Não ficou, porém, Gaó, muito tempo no rádio. Trocou-o, durante meses, pela gravação de disco. A inauguração da Rádio Cruzeiro do Sul levou-o, porém, novamente ao microfone. Desta vez, porém, com a direção artística da estação. Quando a Cruzeiro juntou-se à Cosmos, ele assumiu a direção artística das duas. Hoje, porém, não pertence a São Paulo. O Rio foi buscá-lo por intermédio da Rádio Ipanema e incorporou-o ao “broadcasting” carioca. Dizem as más línguas que houve quem o chamasse de “ingrato”, quando deixou São Paulo. Resta-lhe porém o consolo de saber que houve lencinho que teve de enxugar lágrimas saudosas.
— Aos onze anos de idade, fiz a minha primeira música. — diz-nos Gaó, sorridente — Era uma mazurca que recebeu o título de “Primeira inspiração”. Se era boa ou má, não sei. Lembro-me, porém, que fez algum sucesso nos serões de família e nas festas da vizinhança.
Gaó interrompe, por alguns momentos sua palestra, e prossegue:
— Mais tarde, ouvindo os discos maravilhosos de Paul Whitman e alguns outros valores da música americana, ocorreu-me a possibilidade de fazer as orquestrações e adaptações que eles fazem. Achei-me capaz de realizar alguma coisa de aproveitável neste setor da música popular. E assim, compus um arranjo tirado da “Thais” de Massenet. Tive sucesso. Adaptei então outras músicas e compus então o meu “Brasil Antigo”, que é uma seleção das velhas melodias brasileiras.
— De tudo que compôs, que mais lhe agrada?
— A partitura musical do “Caçador de diamantes” — um filme feito em São Paulo, cuja parte musical foi toda feita por mim. Deu-me muito trabalho, porém, o resultado não foi mal.
— Qual a sua mais recente composição?
— A “Sinfonia inacabada” trouxe grande popularidade às músicas de Schubert. Todos se impressionaram. Houve até música carnavalesca inspirada na célebre “Sinfonia” ... Eu também não pude fugir à onda e fiz a “Rapsódia mal começada” que é uma estilização das músicas do grande compositor.

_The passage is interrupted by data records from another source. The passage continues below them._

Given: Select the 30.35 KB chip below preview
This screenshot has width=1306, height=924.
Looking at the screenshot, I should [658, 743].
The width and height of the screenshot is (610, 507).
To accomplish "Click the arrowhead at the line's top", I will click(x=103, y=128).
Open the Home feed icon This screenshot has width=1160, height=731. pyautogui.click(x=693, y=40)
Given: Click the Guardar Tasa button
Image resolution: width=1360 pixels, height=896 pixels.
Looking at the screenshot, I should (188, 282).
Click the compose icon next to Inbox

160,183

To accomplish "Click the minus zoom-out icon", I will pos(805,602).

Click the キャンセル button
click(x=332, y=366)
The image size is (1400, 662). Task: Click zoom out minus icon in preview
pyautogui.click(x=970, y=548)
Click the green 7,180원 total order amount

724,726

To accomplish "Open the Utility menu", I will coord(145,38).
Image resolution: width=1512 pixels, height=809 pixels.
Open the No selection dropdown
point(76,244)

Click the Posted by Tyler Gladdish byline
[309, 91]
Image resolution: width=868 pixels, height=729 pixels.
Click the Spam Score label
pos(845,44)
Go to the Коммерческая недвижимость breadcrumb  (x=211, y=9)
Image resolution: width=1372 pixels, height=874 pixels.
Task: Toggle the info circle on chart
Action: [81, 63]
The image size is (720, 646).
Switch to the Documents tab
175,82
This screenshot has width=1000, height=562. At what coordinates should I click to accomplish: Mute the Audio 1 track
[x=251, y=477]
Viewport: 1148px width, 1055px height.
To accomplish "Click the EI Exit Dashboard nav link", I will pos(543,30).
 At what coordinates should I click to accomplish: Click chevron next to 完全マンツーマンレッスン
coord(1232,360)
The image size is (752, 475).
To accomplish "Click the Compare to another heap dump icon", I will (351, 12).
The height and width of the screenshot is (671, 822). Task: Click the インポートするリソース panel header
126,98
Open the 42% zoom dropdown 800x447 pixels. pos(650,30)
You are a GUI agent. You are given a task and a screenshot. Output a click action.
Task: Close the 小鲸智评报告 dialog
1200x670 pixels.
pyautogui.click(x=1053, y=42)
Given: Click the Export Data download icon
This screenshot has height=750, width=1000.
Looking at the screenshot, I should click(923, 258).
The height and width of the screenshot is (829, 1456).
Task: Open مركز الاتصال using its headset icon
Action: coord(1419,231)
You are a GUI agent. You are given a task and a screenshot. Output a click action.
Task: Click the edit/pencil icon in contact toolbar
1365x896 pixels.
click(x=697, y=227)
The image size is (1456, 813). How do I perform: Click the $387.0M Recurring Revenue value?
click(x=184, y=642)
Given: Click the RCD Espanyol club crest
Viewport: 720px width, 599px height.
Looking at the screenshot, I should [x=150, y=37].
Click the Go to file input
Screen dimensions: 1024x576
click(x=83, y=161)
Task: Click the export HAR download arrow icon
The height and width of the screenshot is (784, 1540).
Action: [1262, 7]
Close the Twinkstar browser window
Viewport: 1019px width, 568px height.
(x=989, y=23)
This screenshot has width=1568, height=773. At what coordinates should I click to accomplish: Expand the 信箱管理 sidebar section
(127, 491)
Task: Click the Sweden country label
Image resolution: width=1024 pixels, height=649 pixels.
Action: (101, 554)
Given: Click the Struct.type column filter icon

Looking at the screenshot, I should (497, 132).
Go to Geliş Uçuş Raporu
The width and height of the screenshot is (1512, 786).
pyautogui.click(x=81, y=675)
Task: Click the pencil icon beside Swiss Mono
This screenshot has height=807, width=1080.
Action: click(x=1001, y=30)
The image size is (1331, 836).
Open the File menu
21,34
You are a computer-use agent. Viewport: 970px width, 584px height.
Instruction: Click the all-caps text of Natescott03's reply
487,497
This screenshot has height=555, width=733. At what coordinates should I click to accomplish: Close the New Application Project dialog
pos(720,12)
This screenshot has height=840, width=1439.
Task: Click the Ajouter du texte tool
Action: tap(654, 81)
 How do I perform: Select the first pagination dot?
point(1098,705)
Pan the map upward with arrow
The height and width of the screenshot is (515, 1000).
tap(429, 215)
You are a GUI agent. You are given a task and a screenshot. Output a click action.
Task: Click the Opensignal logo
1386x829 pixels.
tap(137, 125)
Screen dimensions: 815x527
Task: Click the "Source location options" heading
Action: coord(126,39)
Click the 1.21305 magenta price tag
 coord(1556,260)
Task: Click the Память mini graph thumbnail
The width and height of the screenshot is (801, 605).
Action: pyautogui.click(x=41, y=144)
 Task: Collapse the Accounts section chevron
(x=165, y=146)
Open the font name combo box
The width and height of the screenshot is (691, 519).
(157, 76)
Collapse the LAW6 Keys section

— Por que se dedicou ao “fox”?
— Sempre gostei muito da música americana, como disse há pouco. O “fox”, quando comecei a compor, era o ritmo que eu sentia. Logo, a ele dediquei-me. Note-se: considero a música brasileira mais bonita que outra qualquer. Falta-lhe, porém, um acabamento perfeito. Ela não é trabalhada como o “fox”. E’ verdade que nós não tratamos a nossa música com o carinho que ela merece. O americano tem quase veneração pelo “fox”. Trata-o como se fosse uma melodia célebre. E o resultado deste entusiasmo, não se faz esperar: os compositores assim estimulados procuram desenvolver os temas, realizando, às vezes, verdadeiras obras de arte. E aí, reside o grande segredo da vitoria do “fox”: aparentemente uma melodia maluca, mas, na realidade, cheia de inspiração e com muito conjunto e harmonia.
— E que pensa do “broadcasting” no Rio e em São Paulo?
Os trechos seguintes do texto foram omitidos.